Sourcesafe used to just about work as long as you used it in the Sourcesafe interface. Trying to use Sourcesafe from inside Visual Studio was fraught and it still is. TFS, VSTS, TFVC, whatever you want to call them are basically still Sourcesafe, you can see by the files that are dumped in controlled directories and the weird entries that are added to project and solution files.

As with many decisions in life, to know we are doing it properly, we need to ask the most pure questions: What is source control supposed to do?

Answer: It is supposed to provide protection for code

It also provides a record of changes but fundamentally it is about protecting code from accidental changes - which can be reversed if needed and also from intentional changes that can be traced easily by check in comments. If your Source Control does not ALWAYS protect code, it is not good.

Let's look back to good old Microsoft who have somehow managed to mangle Sourcesafe into several different forms and somehow keep its geriatric body alive. How does Source Control work in Visual Studio?

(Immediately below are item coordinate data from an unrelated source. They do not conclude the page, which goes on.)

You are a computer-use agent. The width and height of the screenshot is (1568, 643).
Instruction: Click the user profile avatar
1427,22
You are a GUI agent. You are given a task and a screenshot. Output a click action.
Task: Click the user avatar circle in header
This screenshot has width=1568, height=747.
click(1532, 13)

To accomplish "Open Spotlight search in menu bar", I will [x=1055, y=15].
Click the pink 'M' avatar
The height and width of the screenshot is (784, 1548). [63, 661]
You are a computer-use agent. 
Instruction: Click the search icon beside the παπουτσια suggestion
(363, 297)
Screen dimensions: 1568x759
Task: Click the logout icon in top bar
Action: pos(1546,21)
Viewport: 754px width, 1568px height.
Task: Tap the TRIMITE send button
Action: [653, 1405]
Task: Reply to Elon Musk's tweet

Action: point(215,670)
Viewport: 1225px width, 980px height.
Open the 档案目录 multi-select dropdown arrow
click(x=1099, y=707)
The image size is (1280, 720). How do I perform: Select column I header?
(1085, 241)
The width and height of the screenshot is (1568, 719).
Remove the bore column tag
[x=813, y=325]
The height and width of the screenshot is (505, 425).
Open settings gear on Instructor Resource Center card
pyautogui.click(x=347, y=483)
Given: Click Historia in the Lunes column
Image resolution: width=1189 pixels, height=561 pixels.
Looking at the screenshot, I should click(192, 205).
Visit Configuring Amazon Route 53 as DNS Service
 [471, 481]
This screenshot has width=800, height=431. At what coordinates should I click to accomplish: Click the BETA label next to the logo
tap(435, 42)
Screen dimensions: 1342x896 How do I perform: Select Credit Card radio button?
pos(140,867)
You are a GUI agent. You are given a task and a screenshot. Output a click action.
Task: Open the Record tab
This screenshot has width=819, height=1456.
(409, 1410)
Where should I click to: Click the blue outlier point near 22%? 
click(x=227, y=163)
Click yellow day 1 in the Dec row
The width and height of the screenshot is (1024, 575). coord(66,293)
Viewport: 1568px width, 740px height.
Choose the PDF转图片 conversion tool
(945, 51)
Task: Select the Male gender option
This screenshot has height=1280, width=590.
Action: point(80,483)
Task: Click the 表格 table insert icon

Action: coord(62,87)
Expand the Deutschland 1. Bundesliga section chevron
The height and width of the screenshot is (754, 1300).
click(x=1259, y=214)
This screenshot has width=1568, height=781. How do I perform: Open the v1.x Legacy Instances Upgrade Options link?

1) Connecting a project to source control. This is a complete ball ache in Visual Studio. In VS2015, there is a Team Explorer, a Source Control Explorer, Context Menus, Menus under File->Source Control and workspace mappings. Do I create the project first in VSTS and then connect or can I simply "create new project" from my uncontrolled source? This is so hard to follow that even though I have done it about 20 times on different projects, I still can't do it right first time. Also, why is it that sometimes you "Add solution to source control" and not all of the projects show that little green plus symbol? Answer - no idea.
2) Disconnecting a project from source control. The short answer is that I think this is largely impossible UNLESS you disconnect, move the project to another folder and rename the destination project in Source Control. You can select File->Source Control->Advanced! and then choose to unbind the project. Why this is advanced, I do not know. Unbind it and guess what? There are still source control binding files on the disk, it is just pretending to be unbound. Try and bind it to another project in Source Control? Good luck, you will get that infamous message, "The item blah is already under source control at the selected location". What? I just disconnected it! No you didn't, we were just pretending.
3) Deleting a project on the server. Be VERY careful when you do this. Do you know what happened last time I did that? Visual Studio decided that since I deleted the server project, I obviously didn't want any of my local files. Yes, it deleted everything on my local disk, which is the OPPOSITE of what anyone ever wants. At minimum, you would ask, by default it would keep whatever was there. Another gotcha is basically Visual Studio being completely unable to handle the deleted project when there are local changes - how does it know there are local changes if the project was deleted in SCC? It basically forces you to undo the pending changes, even though they are irrelevant and if you don't? You get errors every time you try and edit workspace mappings. What happens if you undo your changes? You guessed it, you lose all the changes which you cannot undo because the project is now deleted!
4) Moving a project from one SCC binding to another? Forget it. Best way is to great a new project and manually copy stuff over. Honestly, that is Source Control 101 but for some reason, MS still haven't got the basics right.

Other options? You can use the command line or some tool outside of VS to manage source control, it's annoying but it seems to work much better than VS does and makes more sense because everything is in the same place.

The truth is, if you do this all the time, you will HOPEFULLY not delete anything but for the rest of us, be prepared to lose your job...oh yeah and ALWAYS make backup copies of folders before doing anything other than checking-in changes to files.